交響組曲「東京」は、FM東京開局15周年記念委嘱作品で、外山雄三、三枝成章、石井真木、芥川也寸志の四氏による、4曲の組曲。それぞれ順番に、東京の春夏秋冬を表現しようという話だったようだが、どうもその辺りは作曲者によって解釈はあやふやで、明確に季節を表しているものもあれば、そうでないものもある。
当時のFM東京代表取締役だった大野勝三氏は、世界の名だたる都市にはその都市の楽曲があるが、東京にはそれがないということの寂しさを感じていたとのこと。そこで、東京出身の、日本を代表する作曲家諸氏に、東京の楽曲を依頼したのだ。
第1曲が外山雄三作曲「こもりうた」、第2曲が三枝成彰作曲「Summer」、第3曲が石井眞木作曲「秋のヴァリアンテ」、第4曲が芥川也寸志作曲「アレグロ・オスティナート」。
もしこの四氏の音楽を聴いたことのある人だったら、それぞれの曲のそれぞれの人らしさに納得するだろう。そして、驚くほどにこの4曲の間に有機的な繋がりがないことに気づくはずだ。
だが、むしろそこが東京の特徴と言えるかもしれない。
東京の人の多くは、純粋に東京生まれの東京育ちという訳ではないだろうし、日本のどこよりも、様々な地方の人、様々な国の人が集まっている都市だろう。東京出身の四氏の個性が、特に融和もなく端然とそこに居るという佇まいは、この都市の様子そのものだ。1985年の作品だが、その点は普遍性を保っているように思われる。


外山作曲の第1曲は、彼が東京の春を思ったときに浮かんだ、水仙や沈丁花などの春めいた香り、山手線の窓から入ってくる新緑香る風、そして、そんな空気の中を過ごした子ども時代のノスタルジーから、「こもりうた」と設定された。
外山音楽ファンの期待を裏切らない、日本の心を感じる歌が、この曲でも高らかに歌われる。
三枝作曲の第2曲は、この組曲の中で最も異質な楽曲。チャイコフスキーとワーグナーに対する挑戦らしい。なるほど、チャイコフスキーの幻想曲とワーグナーの管弦楽法からの影響はすぐにわかる。ホットな音楽ではあるが、「Summer」なのに夏らしさは微妙なところ。さすがガンダムの三枝氏、思わず「エゴだよ!」と言いたくなるが、「この三枝をなめてもらってはこまる」。他の3人とは異なるジャンルも手がけるだけはある。
石井作曲の第3曲「秋のヴァリアンテ」は、僕が秋が好きだからという理由もあるが、これはなかなか深みのある楽曲だ。

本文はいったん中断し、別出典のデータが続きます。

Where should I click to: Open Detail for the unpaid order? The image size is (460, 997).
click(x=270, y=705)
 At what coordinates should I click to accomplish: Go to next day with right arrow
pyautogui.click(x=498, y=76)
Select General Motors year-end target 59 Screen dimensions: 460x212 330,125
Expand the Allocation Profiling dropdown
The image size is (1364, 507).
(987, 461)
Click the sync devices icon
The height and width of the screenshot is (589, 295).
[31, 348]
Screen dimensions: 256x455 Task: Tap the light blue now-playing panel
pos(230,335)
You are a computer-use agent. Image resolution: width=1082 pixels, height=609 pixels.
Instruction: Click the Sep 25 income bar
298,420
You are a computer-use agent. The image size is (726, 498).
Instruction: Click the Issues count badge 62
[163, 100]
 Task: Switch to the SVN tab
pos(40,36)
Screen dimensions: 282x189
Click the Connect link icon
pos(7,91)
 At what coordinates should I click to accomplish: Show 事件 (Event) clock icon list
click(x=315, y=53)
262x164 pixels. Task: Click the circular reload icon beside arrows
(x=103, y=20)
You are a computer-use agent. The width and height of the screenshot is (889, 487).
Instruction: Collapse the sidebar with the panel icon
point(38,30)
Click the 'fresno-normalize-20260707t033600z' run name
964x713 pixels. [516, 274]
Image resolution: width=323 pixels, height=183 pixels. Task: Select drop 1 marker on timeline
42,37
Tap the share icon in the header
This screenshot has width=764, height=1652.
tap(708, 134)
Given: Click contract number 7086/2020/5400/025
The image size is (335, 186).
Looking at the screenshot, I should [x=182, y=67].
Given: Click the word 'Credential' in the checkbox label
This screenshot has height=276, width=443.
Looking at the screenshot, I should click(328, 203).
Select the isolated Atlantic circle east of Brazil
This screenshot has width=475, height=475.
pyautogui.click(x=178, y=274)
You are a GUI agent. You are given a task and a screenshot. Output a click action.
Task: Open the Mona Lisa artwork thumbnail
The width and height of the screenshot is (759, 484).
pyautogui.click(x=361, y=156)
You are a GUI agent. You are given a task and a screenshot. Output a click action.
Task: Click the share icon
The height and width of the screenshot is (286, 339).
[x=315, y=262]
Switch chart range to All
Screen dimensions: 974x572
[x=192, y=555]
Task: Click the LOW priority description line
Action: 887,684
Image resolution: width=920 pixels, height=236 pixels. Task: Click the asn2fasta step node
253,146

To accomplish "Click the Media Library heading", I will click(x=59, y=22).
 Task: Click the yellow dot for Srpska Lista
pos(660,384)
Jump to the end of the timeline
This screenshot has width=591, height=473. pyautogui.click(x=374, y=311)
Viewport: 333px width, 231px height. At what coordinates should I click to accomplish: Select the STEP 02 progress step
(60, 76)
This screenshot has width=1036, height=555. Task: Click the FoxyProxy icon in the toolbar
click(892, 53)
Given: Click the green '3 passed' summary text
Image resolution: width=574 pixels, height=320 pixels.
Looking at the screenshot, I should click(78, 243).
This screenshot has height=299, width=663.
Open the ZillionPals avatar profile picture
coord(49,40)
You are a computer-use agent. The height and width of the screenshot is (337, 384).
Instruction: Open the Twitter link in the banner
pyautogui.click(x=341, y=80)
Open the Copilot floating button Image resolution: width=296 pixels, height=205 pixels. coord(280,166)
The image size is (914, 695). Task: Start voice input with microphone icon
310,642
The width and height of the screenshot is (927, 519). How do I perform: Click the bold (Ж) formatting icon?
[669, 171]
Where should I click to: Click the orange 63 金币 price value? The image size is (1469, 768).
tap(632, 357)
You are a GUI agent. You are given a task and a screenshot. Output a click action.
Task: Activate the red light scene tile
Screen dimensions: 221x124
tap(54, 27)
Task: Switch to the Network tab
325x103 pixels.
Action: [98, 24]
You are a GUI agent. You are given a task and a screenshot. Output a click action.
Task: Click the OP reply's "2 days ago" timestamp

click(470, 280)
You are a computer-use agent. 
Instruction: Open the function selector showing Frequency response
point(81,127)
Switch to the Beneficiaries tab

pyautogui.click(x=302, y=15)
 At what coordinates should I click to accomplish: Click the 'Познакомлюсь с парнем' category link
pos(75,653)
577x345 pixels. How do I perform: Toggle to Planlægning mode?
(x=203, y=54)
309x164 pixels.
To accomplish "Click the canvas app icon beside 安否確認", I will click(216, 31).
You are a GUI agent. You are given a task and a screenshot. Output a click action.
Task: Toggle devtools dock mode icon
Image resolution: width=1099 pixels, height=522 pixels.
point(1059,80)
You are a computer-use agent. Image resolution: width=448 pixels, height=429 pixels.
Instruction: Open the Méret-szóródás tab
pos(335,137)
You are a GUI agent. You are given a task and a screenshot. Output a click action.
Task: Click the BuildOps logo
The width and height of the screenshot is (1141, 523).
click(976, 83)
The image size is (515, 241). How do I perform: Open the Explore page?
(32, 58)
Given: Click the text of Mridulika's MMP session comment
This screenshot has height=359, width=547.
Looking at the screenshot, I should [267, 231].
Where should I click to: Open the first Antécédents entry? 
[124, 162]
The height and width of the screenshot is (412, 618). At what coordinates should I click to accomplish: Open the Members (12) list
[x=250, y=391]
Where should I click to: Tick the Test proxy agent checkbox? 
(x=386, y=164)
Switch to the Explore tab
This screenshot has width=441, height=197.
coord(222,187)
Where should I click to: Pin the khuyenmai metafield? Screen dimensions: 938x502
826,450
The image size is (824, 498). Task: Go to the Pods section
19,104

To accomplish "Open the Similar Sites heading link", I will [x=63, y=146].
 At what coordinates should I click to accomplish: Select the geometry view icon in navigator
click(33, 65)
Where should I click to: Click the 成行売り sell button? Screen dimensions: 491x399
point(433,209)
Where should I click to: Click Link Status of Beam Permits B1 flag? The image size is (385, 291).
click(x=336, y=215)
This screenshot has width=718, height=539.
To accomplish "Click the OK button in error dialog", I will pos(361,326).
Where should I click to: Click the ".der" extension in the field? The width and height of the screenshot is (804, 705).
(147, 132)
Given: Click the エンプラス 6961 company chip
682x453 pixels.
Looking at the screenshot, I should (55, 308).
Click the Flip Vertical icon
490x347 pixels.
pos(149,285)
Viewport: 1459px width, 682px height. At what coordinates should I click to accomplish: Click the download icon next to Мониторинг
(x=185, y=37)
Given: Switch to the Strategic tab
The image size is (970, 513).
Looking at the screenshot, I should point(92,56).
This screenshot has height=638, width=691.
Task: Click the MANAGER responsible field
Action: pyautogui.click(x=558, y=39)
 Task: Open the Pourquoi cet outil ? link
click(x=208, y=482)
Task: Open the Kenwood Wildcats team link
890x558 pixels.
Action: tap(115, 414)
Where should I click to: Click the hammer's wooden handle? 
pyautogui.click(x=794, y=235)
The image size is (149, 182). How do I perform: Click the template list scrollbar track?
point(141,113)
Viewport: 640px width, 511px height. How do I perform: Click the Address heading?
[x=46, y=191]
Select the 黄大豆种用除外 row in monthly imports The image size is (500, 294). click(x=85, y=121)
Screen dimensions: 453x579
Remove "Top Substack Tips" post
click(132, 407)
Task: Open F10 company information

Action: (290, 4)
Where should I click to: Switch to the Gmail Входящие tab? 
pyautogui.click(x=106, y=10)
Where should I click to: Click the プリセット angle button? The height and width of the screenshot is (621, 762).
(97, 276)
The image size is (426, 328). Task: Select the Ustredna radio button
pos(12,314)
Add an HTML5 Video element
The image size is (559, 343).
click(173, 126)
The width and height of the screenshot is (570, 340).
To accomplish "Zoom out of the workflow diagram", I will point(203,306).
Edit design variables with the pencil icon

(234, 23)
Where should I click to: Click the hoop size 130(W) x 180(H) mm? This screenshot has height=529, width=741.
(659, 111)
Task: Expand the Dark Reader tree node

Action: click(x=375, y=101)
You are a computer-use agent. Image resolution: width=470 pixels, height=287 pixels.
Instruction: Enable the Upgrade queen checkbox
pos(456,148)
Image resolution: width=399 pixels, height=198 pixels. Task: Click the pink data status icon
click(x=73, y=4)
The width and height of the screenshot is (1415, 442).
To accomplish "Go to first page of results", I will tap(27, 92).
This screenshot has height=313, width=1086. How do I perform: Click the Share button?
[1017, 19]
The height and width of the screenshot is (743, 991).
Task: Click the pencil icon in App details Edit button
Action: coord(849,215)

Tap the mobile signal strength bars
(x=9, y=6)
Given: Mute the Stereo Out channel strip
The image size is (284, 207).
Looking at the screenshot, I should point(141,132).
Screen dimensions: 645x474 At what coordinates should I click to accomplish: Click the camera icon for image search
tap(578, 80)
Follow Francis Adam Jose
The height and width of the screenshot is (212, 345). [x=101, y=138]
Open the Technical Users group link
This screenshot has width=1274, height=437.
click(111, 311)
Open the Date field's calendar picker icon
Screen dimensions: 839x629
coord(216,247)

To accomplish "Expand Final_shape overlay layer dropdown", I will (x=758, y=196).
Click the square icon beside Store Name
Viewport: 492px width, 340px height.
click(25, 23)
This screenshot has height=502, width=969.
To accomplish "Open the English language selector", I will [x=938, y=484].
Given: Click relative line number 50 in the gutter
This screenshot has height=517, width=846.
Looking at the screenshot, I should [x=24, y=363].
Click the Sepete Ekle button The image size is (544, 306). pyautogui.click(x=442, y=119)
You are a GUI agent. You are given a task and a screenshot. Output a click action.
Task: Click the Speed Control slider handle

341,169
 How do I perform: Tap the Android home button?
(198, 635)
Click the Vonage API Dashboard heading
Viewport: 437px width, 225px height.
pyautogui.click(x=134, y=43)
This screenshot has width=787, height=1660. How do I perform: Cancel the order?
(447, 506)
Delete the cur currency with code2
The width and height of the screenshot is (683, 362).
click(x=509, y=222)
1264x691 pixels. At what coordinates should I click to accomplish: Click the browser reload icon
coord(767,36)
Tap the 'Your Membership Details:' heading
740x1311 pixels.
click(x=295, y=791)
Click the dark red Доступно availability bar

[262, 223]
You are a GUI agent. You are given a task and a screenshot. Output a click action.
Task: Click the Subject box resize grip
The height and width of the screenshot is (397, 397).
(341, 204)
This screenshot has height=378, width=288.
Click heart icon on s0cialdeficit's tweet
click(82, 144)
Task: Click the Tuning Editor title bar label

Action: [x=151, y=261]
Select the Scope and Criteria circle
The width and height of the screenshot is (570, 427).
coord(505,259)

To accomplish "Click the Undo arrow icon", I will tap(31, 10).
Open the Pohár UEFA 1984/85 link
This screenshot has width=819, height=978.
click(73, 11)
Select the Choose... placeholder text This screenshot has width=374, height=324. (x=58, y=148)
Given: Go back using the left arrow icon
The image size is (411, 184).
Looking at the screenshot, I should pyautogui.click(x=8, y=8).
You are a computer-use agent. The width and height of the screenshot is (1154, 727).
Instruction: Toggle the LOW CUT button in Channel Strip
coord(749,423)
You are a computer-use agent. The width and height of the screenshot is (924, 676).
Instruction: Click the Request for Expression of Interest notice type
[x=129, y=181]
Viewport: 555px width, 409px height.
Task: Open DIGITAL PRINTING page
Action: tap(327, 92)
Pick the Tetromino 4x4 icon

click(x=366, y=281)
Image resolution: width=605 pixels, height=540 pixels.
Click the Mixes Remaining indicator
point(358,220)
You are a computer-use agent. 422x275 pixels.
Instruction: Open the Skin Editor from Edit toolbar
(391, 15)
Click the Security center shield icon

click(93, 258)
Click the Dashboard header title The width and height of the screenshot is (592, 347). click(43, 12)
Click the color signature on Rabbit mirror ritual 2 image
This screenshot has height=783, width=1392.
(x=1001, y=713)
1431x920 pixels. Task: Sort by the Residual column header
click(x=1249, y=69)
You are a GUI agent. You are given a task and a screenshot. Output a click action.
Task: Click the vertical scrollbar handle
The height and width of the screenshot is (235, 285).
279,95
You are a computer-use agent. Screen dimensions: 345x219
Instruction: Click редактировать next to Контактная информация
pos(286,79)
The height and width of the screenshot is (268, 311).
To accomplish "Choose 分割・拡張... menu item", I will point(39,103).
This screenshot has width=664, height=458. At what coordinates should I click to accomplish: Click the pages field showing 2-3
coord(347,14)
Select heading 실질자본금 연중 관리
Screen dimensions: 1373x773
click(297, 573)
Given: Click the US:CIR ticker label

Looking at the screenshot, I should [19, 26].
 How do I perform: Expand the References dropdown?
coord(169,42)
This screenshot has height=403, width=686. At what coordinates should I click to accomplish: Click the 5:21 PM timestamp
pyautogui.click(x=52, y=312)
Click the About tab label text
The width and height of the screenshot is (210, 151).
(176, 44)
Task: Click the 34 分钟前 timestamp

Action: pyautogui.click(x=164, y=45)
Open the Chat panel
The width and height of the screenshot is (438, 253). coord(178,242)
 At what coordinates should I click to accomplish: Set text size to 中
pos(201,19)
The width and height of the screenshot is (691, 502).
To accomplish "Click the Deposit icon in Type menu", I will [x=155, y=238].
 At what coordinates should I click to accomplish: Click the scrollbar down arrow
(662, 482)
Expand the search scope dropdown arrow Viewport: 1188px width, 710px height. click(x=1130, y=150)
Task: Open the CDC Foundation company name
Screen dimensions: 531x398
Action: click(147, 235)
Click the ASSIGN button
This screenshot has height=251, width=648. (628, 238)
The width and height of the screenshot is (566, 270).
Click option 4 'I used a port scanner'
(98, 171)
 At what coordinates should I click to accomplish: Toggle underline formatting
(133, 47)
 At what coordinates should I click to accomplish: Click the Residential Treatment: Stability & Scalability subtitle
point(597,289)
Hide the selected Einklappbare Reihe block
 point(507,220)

西洋音楽史上の「秋」と思しき19世紀後半~20世紀初期の手法を用いた主題と、それを現代風に変容させるという試みは、現代の東京の街の在り方を思わせる。秋の美しさを湛えた主題は、主題そのものとして演奏されず、変奏の中に埋もれ、分断されて登場する。このあたりも、考え抜かれた音楽である。
そして僕も大好きな邦人作曲家芥川の担当した終曲「アレグロ・オスティナート」は、名前の通り、芥川得意のオスティナートが心地良い、和風モダンな音楽。
この曲の元ネタは、「エレクトーンGX-1とオーケストラのためのコンチェルト・オスティナート」の第3楽章であり、この協奏曲は演奏はされるものの録音はないようで、こうして交響組曲「東京」の録音が出ることは僥倖である。
東京の何かを描いているという訳ではなく、滝野川区(現・北区)に生まれ東京音楽学校で学び、さらには先祖は徳川に仕えていたということもあり、生粋の江戸っ子である芥川が、東京への愛をもって作った作品である。
四者四様の音楽が作り出す「東京」は、和の音楽が混沌として存在する、実に興味深い情景だ。